The Water Authority will continue limiting water deliveries to its 24 member agencies through June 2011. The Board also voted to leave in place a Level 2 Drought Alert condition for a second straight year. It is the first time in the Water Authority’s history that customers have faced mandatory conservation restrictions for two consecutive years.

Though the region experienced above average precipitation during the recent rainy season, supplies are still low due to pumping restrictions in the Bay Delta. The Department of Water Resources determined only 45 percent of requested water deliveries would be permitted to pass through the Bay Delta in 2010 due to concerns over endangered fish species in the Bay Delta.

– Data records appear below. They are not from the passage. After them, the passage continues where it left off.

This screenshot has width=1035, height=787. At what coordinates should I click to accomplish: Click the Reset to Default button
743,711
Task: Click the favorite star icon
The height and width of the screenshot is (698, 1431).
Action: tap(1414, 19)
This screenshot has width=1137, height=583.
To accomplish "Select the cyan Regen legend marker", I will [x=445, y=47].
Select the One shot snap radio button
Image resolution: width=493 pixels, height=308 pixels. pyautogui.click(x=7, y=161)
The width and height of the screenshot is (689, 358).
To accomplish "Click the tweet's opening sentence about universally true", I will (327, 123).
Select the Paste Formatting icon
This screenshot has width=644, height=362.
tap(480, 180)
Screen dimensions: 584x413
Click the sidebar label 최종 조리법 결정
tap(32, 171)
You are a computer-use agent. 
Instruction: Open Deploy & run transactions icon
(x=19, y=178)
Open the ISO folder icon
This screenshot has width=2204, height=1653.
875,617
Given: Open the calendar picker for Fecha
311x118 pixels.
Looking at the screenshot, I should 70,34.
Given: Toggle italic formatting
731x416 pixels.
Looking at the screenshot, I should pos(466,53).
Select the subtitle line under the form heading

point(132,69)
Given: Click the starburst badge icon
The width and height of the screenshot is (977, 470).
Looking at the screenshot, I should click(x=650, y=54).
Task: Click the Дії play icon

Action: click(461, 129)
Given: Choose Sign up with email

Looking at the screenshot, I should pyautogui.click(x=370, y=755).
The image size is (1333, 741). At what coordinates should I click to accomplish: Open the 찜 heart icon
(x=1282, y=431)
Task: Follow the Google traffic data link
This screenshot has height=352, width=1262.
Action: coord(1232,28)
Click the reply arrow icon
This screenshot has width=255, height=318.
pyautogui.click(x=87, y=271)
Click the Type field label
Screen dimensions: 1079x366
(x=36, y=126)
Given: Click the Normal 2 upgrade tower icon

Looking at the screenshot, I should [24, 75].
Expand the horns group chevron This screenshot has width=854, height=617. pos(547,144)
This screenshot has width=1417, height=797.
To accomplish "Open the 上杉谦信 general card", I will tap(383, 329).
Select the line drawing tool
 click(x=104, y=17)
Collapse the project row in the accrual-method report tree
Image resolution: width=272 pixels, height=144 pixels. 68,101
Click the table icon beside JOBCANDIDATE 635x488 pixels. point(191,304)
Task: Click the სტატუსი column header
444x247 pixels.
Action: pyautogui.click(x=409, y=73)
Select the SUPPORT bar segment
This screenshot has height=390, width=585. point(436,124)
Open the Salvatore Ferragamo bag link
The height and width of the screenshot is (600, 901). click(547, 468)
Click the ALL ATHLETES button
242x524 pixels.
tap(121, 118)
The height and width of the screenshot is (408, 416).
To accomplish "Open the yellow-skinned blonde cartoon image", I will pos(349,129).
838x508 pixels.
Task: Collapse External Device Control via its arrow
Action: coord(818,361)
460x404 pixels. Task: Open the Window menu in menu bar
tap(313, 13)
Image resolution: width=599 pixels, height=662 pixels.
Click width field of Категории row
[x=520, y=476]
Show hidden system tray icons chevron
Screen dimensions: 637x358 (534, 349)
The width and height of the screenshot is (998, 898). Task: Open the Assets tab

The Water Authority Board’s decision means urban water use in the region must remain at least 8 percent below levels prior to July 2009, when conservation requirements took effect. Conservation requirements within local water districts may vary depending on the portion of its water each agency receives from the Water Authority.

Since drought restrictions were instituted, urban water use has fallen 15 percent, compared with the previous year. Water Authority officials attribute the reduction in water use to improved water conservation by residents and businesses, suppressed demand due to the ongoing recession and an average rainfall year following several years of below-average rainfall.

“The region has responded well to the need to reduce our water use,” said Claude “Bud” Lewis, chair of the Water Authority Board. “Our residents and businesses will need to continue following water use restrictions in their community.”

The Board also set a public hearing on the Carlsbad Desalination Project for June 10. Developer, Poseidon Resources will give a progress report on the plant, which is expected to provide 50 million gallons per day of potable water once complete in 2012.